Une prise de conscience nécessaire…
Au-delà de redéfinir l’essentiel, cette crise permet également d’identifier les écueils que nous rencontrons et les efforts nécessaires pour les surmonter. Hier, nous nous sommes rendu compte que trop peu de données étaient disponibles. Aujourd’hui, nous devons agir dans l’optique de devenir collectivement plus efficaces demain. La prise de conscience est là : il est urgent et primordial de faciliter la circulation des données libres. N’attendons pas, comme trop souvent, que cette initiative vienne de grandes plateformes étrangères. Elles jouent bien sûr un rôle-clef dans la connexion des individus entre eux (nous en avons eu la preuve durant le confinement) mais elles n’apportent pas les informations nécessaires aux nouvelles habitudes que nous avons adoptées collectivement : nous recentrer sur la consommation locale, monitorer l’impact environnemental de nos actions, mais aussi et surtout rassembler des informations disséminées à travers le monde à propos d’une épidémie. Alors, mettons en place les efforts nous-mêmes, ici et maintenant ! C’est sur cette base que doit se consacrer la « révolution numérique ». Maîtrisons nos basiques avant de nous autoriser à viser les étoiles… Intégrons le fait que l’open data est un pilier stratégique de tout dispositif d’informations : ce n’est pas un « gadget », ni même un luxe, mais bien un besoin qui peut se révéler vital.
S’il est évident qu’il faut encourager la publication de données libres, il est également indispensable que tout le monde puisse comprendre leur utilité. Nous devons apprendre aux producteurs de données à rendre leur data intelligible au plus grand nombre, sans toutefois la travestir. Cet effort nous permettra de faire circuler facilement la connaissance, ce qui aura pour conséquences d’à la fois favoriser le contrôle citoyen et de donner l’opportunité à la société civile d’imaginer elle-même des solutions inédites.
… qui commence à fédérer
C’est ce qu’a déjà fait Kering. Afin de développer et de maintenir la confiance des consommateurs, le groupe a développé une application qui permet de visualiser l’impact d’un produit, depuis l’extraction des matières premières qui le composent jusqu’à sa vente en boutique.

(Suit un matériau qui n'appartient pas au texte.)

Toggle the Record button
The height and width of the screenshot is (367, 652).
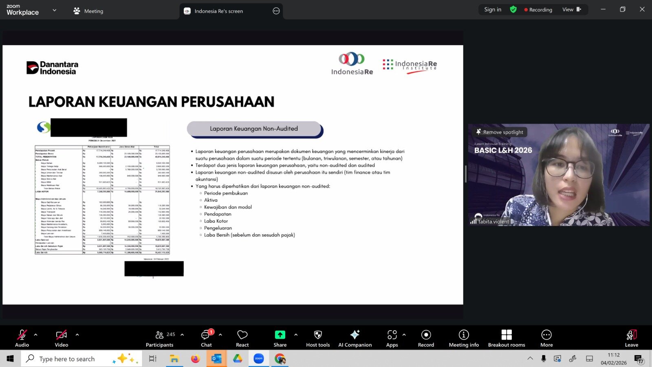[426, 338]
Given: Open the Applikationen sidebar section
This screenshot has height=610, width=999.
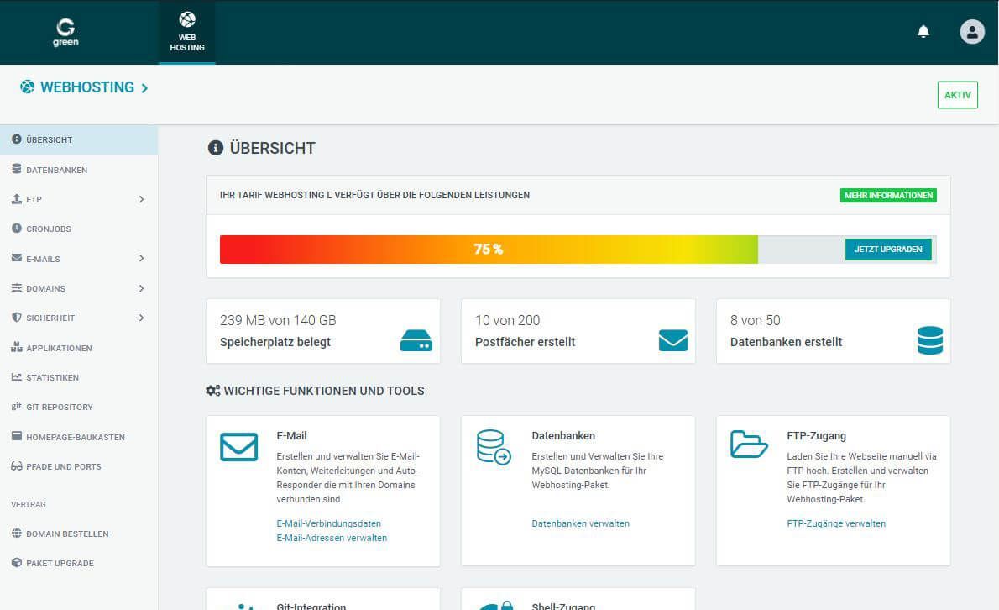Looking at the screenshot, I should tap(60, 348).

Les données de l’application sont mises à disposition en open data : une caution indispensable qui ôte toute suspicion de partialité.
Des villes comme Cambridge ou Dunkerque se sont également saisies de l’outil et l’utilisent pour promouvoir les initiatives et les productions locales En effet, l’open data représente pour les territoires l’occasion de diffuser par viralité toute l’offre de leur écosystème local et ainsi de développer leur attractivité.
Autre exemple : des agences de santé récupèrent les données statistiques des opérateurs télécoms dans le but d’analyser et d’anticiper les mouvements de population.
Ces belles initiatives marquent le début d’un mouvement. Elles ouvrent une fenêtre sur ce que peuvent apporter les données partagées librement.
Sans en être le seul ingrédient, l’open data est un élément fondamental de la réorganisation de la société. Alors, ne perdons plus une minute ! Commençons dès aujourd’hui à généraliser la circulation des données afin de construire collectivement des fondations solides pour le « monde d’après ».